## WORK REQUEST
Using the records below, repeat exactly the lines from the one holding "新生你好 (812, 22)" through the one holding "検索 (1142, 69)", both ends included, and no others.

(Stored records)

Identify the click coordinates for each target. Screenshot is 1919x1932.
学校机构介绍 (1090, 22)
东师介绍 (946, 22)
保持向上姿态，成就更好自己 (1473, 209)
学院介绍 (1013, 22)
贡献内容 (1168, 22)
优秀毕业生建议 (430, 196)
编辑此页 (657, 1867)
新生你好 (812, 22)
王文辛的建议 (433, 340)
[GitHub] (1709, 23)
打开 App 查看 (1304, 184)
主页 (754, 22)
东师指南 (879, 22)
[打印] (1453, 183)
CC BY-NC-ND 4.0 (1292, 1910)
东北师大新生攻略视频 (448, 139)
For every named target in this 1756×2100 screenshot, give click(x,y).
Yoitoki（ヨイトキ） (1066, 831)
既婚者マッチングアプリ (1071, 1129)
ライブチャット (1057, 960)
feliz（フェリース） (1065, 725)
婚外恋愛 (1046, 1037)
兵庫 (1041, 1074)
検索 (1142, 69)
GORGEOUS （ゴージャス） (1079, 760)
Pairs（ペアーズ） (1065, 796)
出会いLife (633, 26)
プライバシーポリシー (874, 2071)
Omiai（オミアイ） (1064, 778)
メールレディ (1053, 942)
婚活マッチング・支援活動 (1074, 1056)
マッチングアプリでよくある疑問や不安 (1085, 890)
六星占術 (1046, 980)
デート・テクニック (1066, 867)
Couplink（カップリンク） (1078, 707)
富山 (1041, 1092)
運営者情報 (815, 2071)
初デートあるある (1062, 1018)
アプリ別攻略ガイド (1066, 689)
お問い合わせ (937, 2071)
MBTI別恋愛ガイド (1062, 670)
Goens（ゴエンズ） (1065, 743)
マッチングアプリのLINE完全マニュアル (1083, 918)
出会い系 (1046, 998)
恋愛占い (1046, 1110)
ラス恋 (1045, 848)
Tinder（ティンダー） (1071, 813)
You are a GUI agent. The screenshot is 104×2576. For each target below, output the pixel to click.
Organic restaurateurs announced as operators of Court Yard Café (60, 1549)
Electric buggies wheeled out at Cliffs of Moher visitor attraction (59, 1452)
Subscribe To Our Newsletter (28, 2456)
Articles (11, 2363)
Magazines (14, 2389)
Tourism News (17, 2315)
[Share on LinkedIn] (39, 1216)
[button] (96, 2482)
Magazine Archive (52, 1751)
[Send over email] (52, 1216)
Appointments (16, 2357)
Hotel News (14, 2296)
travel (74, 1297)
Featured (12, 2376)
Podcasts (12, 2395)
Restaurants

## ANSWER SECTION
新生你好 (812, 22)
王文辛的建议 (433, 340)
[GitHub] (1709, 23)
打开 App 查看 (1304, 184)
主页 (754, 22)
东师指南 (879, 22)
[打印] (1453, 183)
CC BY-NC-ND 4.0 (1292, 1910)
东北师大新生攻略视频 (448, 139)
For every named target in this 1756×2100 screenshot, give click(x,y).
Yoitoki（ヨイトキ） (1066, 831)
既婚者マッチングアプリ (1071, 1129)
ライブチャット (1057, 960)
feliz（フェリース） (1065, 725)
婚外恋愛 (1046, 1037)
兵庫 (1041, 1074)
検索 (1142, 69)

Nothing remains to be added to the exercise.